### PREGUNTAS POR RESPONDER
**A)** Pasa al inglés esta oración del texto sobre el antiguo miedo a que los niños comieran fruta: «La fruta, históricamente, siempre ha tenido sus detractores.»
**B)** Retoma el texto sobre el antiguo miedo a que los niños comieran fruta y sigue escribiéndolo a partir de su última oración.

### FRAGMENTO DEL DOCUMENTO
Muerte por fruta: cuando se consideraba un alimento letal para niños

La ingesta de fruta es saludable. Un informe de la OMS y la FAO publicado recientemente recomienda como objetivo poblacional la ingesta de un mínimo de 400 gramos diarios de frutas y verduras (excluidas las patatas y otros tubérculos feculentos) para prevenir enfermedades crónicas como las cardiopatías, el cáncer, la diabetes o la obesidad. Además, las frutas son irreemplazables en la dieta de los más pequeños, pues aportan un azúcar muy fácil de asimilar por el organismo.

Las frutas pueden comenzar a ofrecerse como alimentación complementaria, es decir complementando la leche materna o de fórmula, a partir de los 6 meses. Sin embargo, en el siglo XIX, la fruta dirigida a niños era totalmente desaconsejada incluso para más mayores. La razón: los niños podían morirse.

¿Qué es la muerte por fruta?

La fruta, históricamente, siempre ha tenido sus detractores. Por ejemplo, durante el Renacimiento se la consideró “corruptible”, casi venenosa, sobre todo las variedades más dulces y apetecibles como los melocotones, las uvas y los melones. Si uno se aventuraba a comer fruta al menos debía evitarla comerla cruda, y también era preferible extraer las pepitas. Las semillas de las fresas o las frambuesas, por ejemplo, se consideraban muy peligrosas para los niños.

Tras estudiar familias de clase trabajadora en tres regiones diferentes de Gran Bretaña, Sián Pooley, un historiador de Oxford, ha concluido que uno de los miedos más comunes de los padres del siglo XIX y principios del XX era que los niños comieran fuera de casa en general, y particularmente fruta. De hecho, la fruta cruda era considerada tan peligrosa que a menudo era lo que se alegaba como motivo del óbito de un niño en los registros de los tribunales locales (probablemente para evitar focalizar el problema en el exterior de la familia y el hogar).

La razón de este miedo, en parte, se debía a que muchas frutas eran tan dulces que se consideraban casi caramelos o golosinas, y los niños podían recogerla por ellos mismos, sin la supervisión de los padres. En el fondo, era como si esos niños tuvieran carta blanca para acudir a la fábrica de Willy Wonka. Los padres consideraban que tanto placer nutricional no debía ser bueno para un niño.

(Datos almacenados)
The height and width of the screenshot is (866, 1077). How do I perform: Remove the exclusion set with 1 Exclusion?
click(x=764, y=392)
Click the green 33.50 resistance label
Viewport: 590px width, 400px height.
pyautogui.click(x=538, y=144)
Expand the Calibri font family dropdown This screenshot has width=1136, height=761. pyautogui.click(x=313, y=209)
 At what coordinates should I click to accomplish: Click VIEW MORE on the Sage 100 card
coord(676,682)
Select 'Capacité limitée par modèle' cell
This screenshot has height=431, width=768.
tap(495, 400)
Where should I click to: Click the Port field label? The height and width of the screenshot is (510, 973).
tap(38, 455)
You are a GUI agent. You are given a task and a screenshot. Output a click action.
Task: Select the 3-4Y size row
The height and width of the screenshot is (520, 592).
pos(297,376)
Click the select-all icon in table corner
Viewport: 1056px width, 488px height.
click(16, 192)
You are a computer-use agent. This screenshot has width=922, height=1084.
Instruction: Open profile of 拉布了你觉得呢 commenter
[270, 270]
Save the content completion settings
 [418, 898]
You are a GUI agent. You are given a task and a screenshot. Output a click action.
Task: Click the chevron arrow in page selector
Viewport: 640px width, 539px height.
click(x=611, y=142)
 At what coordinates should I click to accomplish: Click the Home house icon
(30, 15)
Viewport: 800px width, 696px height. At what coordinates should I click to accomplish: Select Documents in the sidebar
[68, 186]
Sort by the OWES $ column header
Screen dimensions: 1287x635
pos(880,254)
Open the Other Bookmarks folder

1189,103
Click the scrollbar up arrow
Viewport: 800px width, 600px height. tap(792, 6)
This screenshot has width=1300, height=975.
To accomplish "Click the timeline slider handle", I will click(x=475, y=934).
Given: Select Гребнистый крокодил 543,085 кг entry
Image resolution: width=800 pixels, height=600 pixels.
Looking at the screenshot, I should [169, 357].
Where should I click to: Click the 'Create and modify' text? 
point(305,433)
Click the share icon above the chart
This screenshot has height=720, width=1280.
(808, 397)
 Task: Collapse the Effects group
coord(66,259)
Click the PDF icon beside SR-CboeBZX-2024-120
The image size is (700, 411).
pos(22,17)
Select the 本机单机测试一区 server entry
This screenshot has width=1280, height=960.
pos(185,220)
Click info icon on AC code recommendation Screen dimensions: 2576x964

### RESPUESTAS POR TAREA
**A)** Historically, fruit has always had its detractors.

**B)**
¿Miedo infundado?

Con todo, los miedos de los padres no eran completamente infundados. En aquella época era un poco más arriesgado que ahora ingerir fruta. En primer lugar, porque se pasaba hambre. Cuando llegaban los meses en los que crecía la fruta, muchos niños que no podía disfrutar de una comida en condiciones se atiborraban de fruta cogida directamente del árbol, lo que les podía hacer enfermar.

En segundo lugar, cabe explicar que la fruta de aquella época no era como la actual, y tampoco se consumía bajo las mismas condiciones sanitarias, tal y como explica Bee Wilson en su libro ‘El primer bocado’: “A menudo los niños tomaban la fruta del árbol antes de que estuviera madura; desde luego que una canasta de albaricoques verdes le puede dar a uno un dolor de barriga de campeonato. Otros niños puede que enfermaran por haber recogido del suelo fruta sucia o contaminada”.

Afortunadamente, todo empezó a cambiar a finales del siglo XIX, no sólo porque la fruta empezó a servirse de forma más saludable, sino porque los padres, como escribe la historiadora Christina Hardyment, se inclinaron a confiar más en los consejos científicos antes que en su propio instinto.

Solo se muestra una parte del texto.